[What you are asked to do]:
Copy every line of the following data that includes the string "agent".
*** Excerpted records ***
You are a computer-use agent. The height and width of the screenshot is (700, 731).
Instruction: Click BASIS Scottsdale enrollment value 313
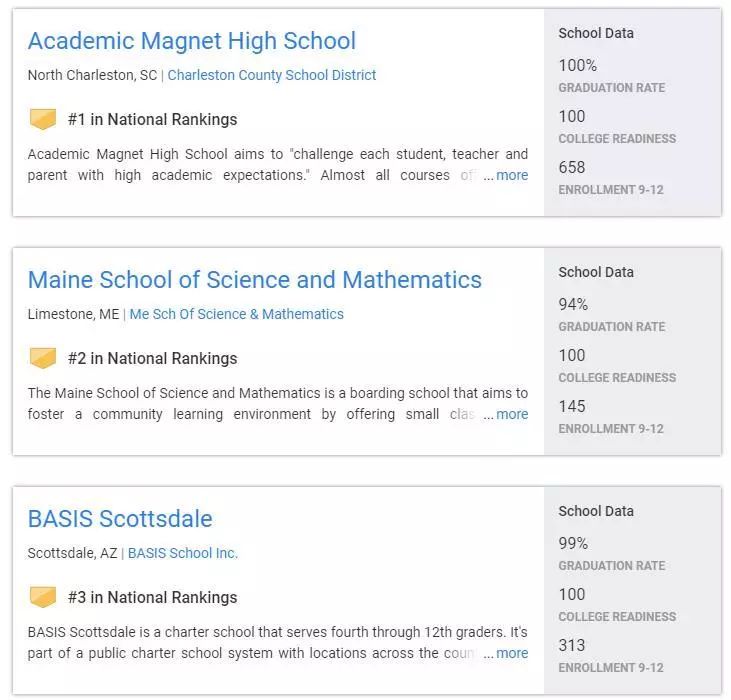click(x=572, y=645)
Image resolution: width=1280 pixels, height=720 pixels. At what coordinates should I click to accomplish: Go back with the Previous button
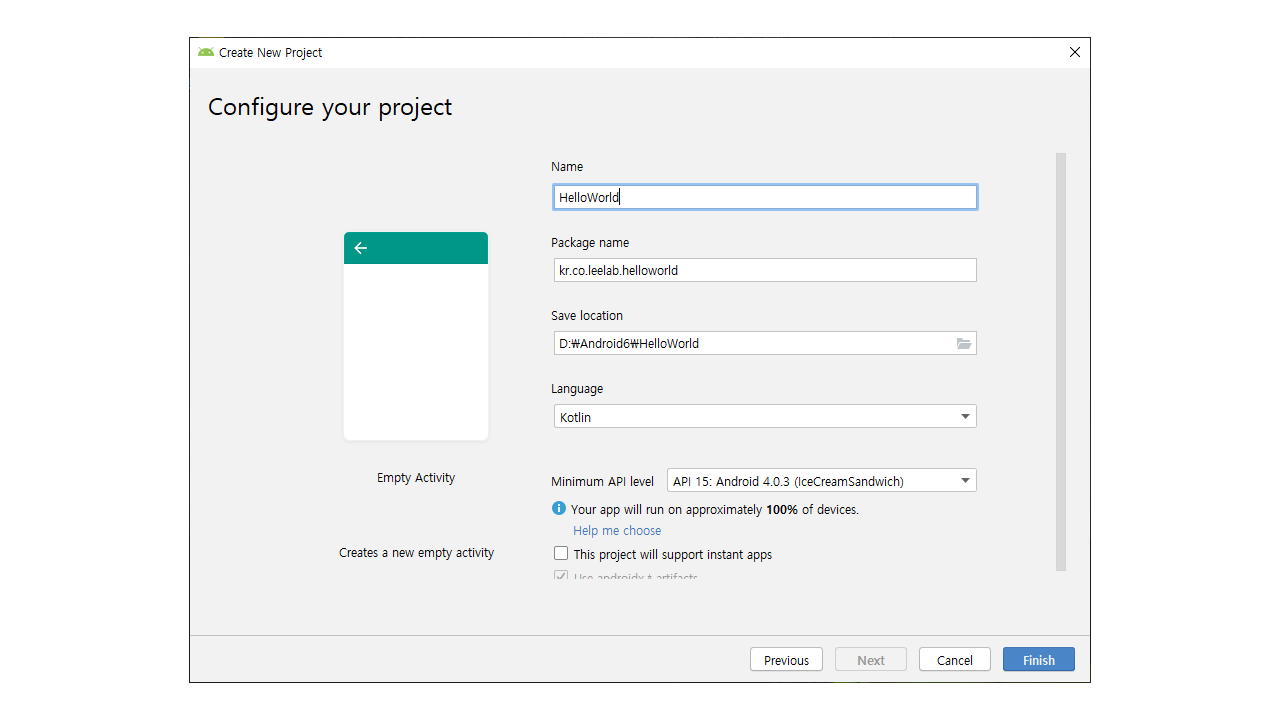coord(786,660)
***
*** Excerpted records ***
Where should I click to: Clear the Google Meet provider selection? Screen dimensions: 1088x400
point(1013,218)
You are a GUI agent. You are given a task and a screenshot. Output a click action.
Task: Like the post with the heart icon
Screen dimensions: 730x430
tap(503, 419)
***
*** Excerpted records ***
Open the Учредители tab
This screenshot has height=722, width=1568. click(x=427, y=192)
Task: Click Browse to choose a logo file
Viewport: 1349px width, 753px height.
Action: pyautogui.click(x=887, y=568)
***
[Written solution]:
You are a computer-use agent. The height and width of the screenshot is (700, 731).
You are a GUI agent. You are given a task and a screenshot. Output a click action.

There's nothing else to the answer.